🤖 AI Summary
This study systematically evaluates the applicability of large language models (LLMs) to zero-shot author personality prediction (APPT) under the Big Five personality framework. We benchmark GPT-4 against multiple lightweight open-source LLMs across three heterogeneous datasets—Essays, MyPersonality, and Pandora—using both minimal prompting and linguistics- and psychology-informed enhanced prompting strategies. Results reveal that Openness and Agreeableness are relatively easier to predict, whereas Extraversion and Neuroticism remain challenging; all models exhibit class imbalance bias and prediction instability, with macro-level metrics obscuring fine-grained performance disparities—necessitating per-class recall analysis.
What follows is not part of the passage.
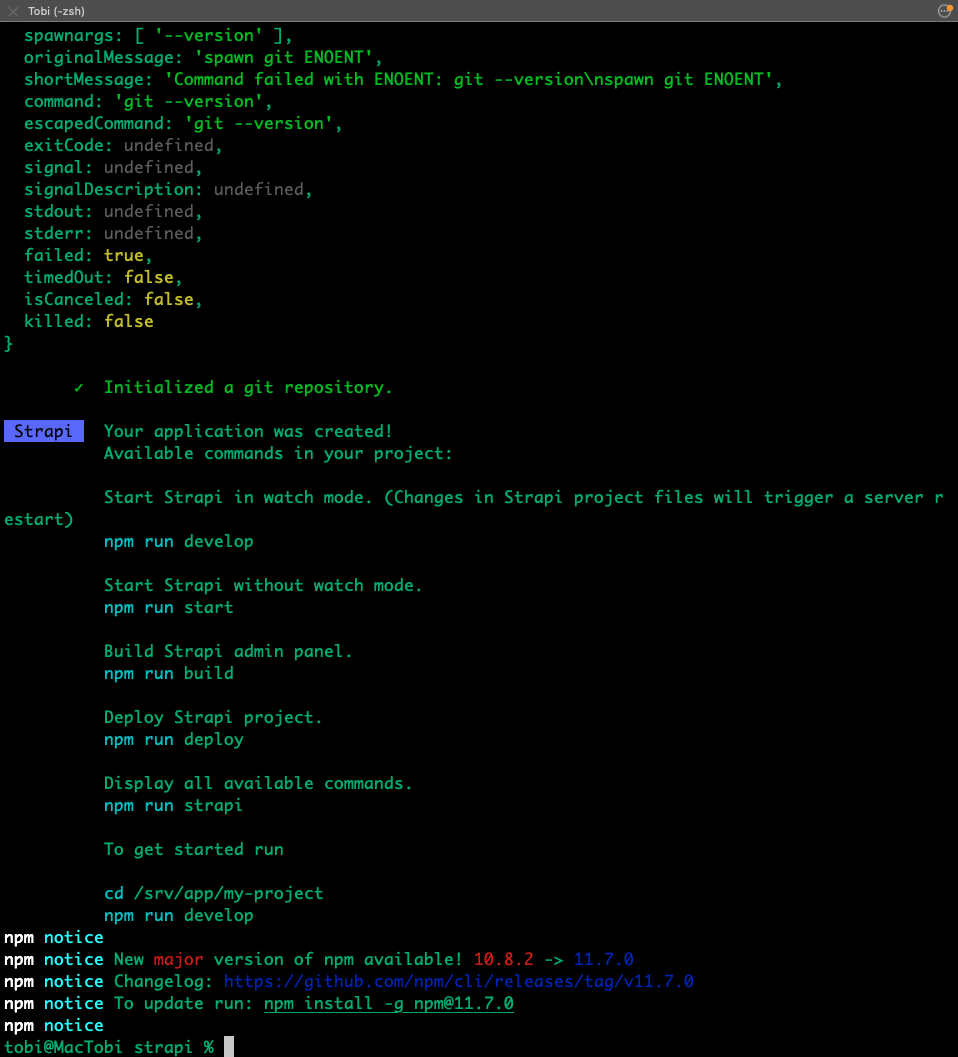This screenshot has height=1057, width=958.
Task: Click the tobi@MacTobi strapi prompt text
Action: 108,1047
Our core contribution is the identification of a synergistic bias mechanism between prompt design and personality dimension framing, empirically demonstrating that current LLMs lack stable and reliable zero-shot personality inference capability.
📝 Abstract
We evaluate large language models (LLMs) for automatic personality prediction from text under the binary Five Factor Model (BIG5). Five models -- including GPT-4 and lightweight open-source alternatives -- are tested across three heterogeneous datasets (Essays, MyPersonality, Pandora) and two prompting strategies (minimal vs. enriched with linguistic and psychological cues). Enriched prompts reduce invalid outputs and improve class balance, but also introduce a systematic bias toward predicting trait presence. Performance varies substantially: Openness and Agreeableness are relatively easier to detect, while Extraversion and Neuroticism remain challenging. Although open-source models sometimes approach GPT-4 and prior benchmarks, no configuration yields consistently reliable predictions in zero-shot binary settings. Moreover, aggregate metrics such as accuracy and macro-F1 mask significant asymmetries, with per-class recall offering clearer diagnostic value. These findings show that current out-of-the-box LLMs are not yet suitable for APPT, and that careful coordination of prompt design, trait framing, and evaluation metrics is essential for interpretable results.